(What the task requires):
An exact copy of the listing below is required, minus its pictures.

(Records provided):
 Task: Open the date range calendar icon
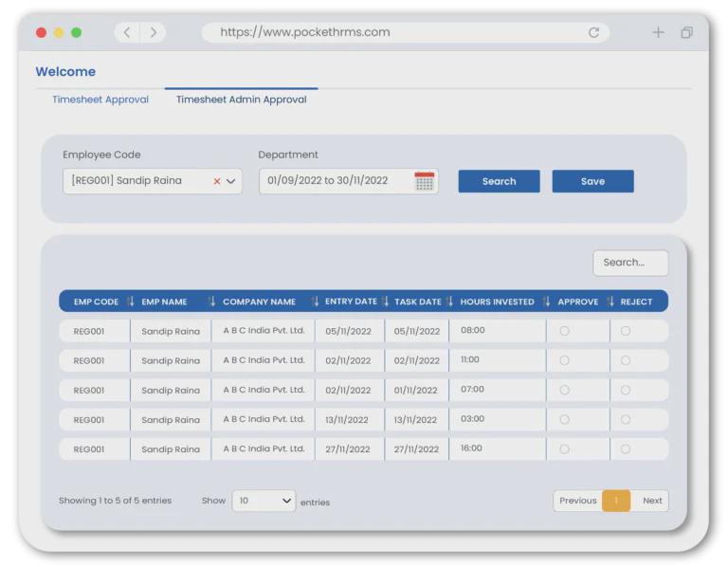point(424,181)
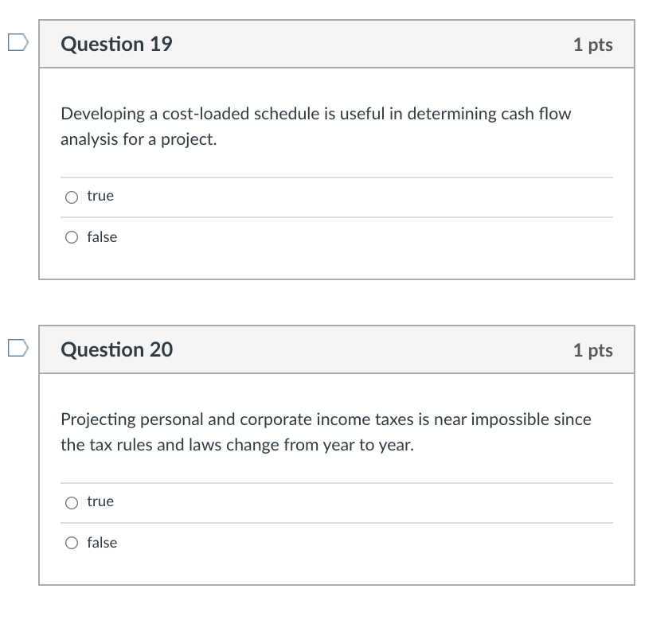Click the "true" answer label under Question 19
Screen dimensions: 672x624
point(100,196)
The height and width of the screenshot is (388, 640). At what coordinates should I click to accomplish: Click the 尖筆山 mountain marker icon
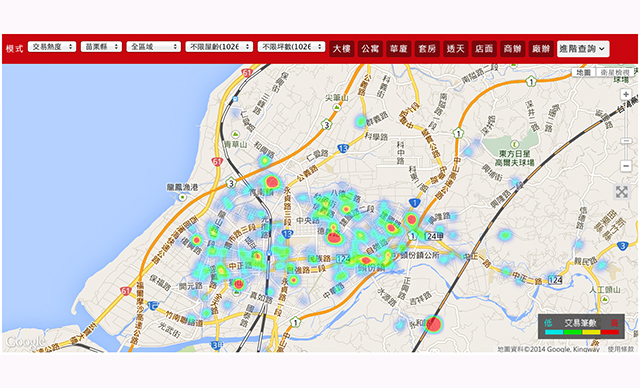(337, 107)
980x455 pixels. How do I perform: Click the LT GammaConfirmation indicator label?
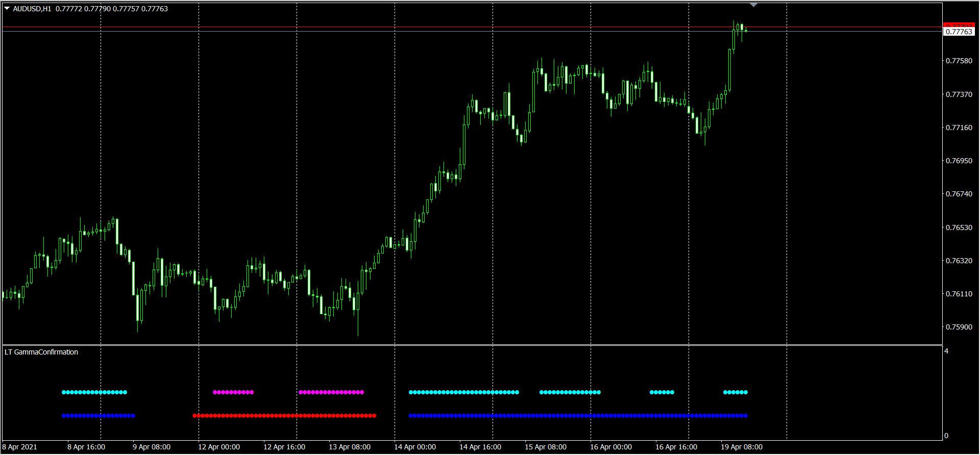coord(41,352)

(Result for this task):
 Task: Open the date range calendar icon
point(424,181)
Click the "true" answer label under Question 19
Screen dimensions: 672x624
point(100,196)
The height and width of the screenshot is (388, 640). At what coordinates should I click to accomplish: Click the 尖筆山 mountain marker icon
(337, 107)
980x455 pixels. How do I perform: Click the LT GammaConfirmation indicator label?
coord(41,352)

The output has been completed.